Entre os principais pilares do conceito, diretor-presidente destacou a criação de valor compartilhado, o foco em critérios ESG desde a origem dos projetos, e a necessidade de alinhar inovação à geração de impacto positivo para o planeta e a sociedade. As soluções, segundo ele, devem nascer com essa mentalidade e ser capazes de equilibrar viabilidade econômica com propósito social e ambiental.
“Estamos falando de inovabilidade aberta, de um pensamento sistêmico e colaborativo”, afirmou Duarte. Ele defendeu que múltiplos atores — como centros de pesquisa, empresas, governos, startups e sociedade civil — devem atuar juntos no desenvolvimento de soluções sustentáveis. “A junção entre ciência e mercado é o que permite avanços relevantes”.
Outro ponto levantado foi o papel do desenvolvimento regenerativo e de baixo impacto. Tecnologias e modelos de negócio que regenerem ecossistemas, reduzam desigualdades e combatam as mudanças climáticas precisam ser prioridade, mesmo diante de tendências contrárias no cenário internacional. Essas práticas são fundamentais para a sobrevivência da humanidade.
A adoção da inovabilidade também responde a pressões crescentes, como as mudanças no clima, a escassez de recursos, as novas exigências regulatórias e o aumento da desigualdade.

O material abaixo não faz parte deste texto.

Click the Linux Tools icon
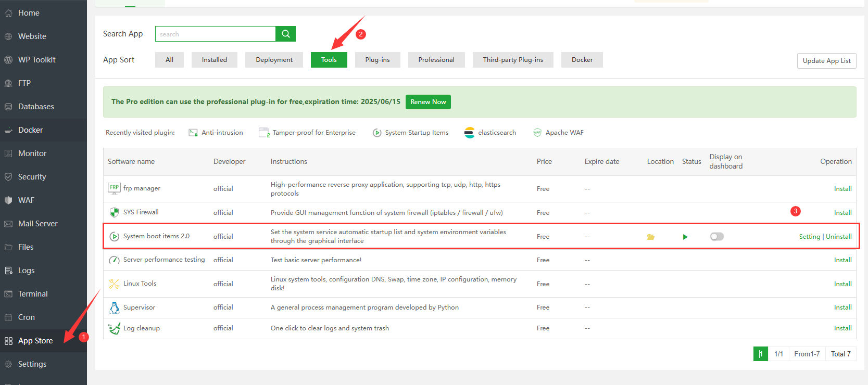This screenshot has width=868, height=385. 114,284
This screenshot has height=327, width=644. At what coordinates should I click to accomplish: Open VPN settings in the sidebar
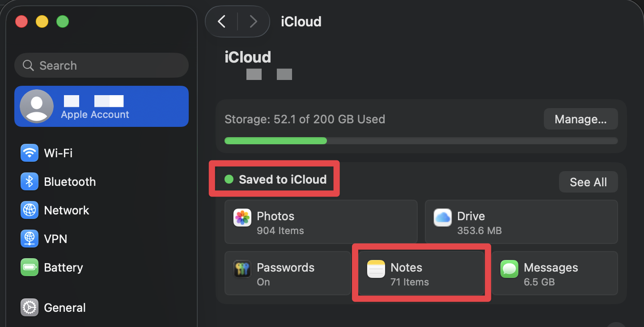[55, 239]
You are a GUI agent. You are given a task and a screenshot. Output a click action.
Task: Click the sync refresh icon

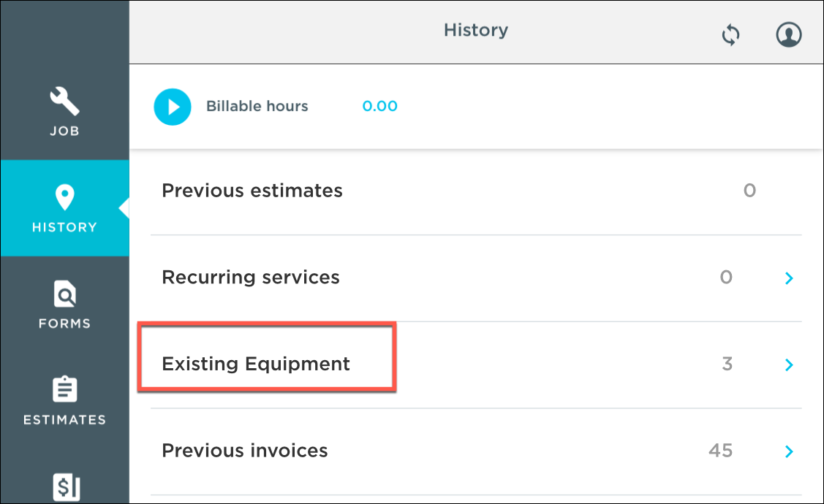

Além disso, a sociedade e o mercado têm pressionado por posicionamentos mais claros. “Os menores investidores e os talentos estão cada vez mais orientados ao propósito, não só ao lucro. As pessoas querem criar valor com sentido”, disse Duarte.
Organizações que incorporam inovação e sustentabilidade à sua estratégia conquistam vantagens competitivas no longo prazo. Tornam-se mais resilientes, aumentam sua reputação e ganham capacidade de adaptação. Ao mesmo tempo, essas práticas estão alinhadas aos Objetivos de Desenvolvimento Sustentável (ODS), dando às empresas uma contribuição concreta para metas globais.
Na prática, aplicar esse conceito exige um desenho centrado no impacto. Duarte destacou a importância de desenvolver produtos e serviços com propósito claro e efeitos mensuráveis, promover parcerias com startups e instituições de pesquisa voltadas à sustentabilidade, estimular a cultura de inovação responsável e investir em tecnologias limpas e sociais — com ênfase em energias renováveis, economia circular e desenvolvimento social.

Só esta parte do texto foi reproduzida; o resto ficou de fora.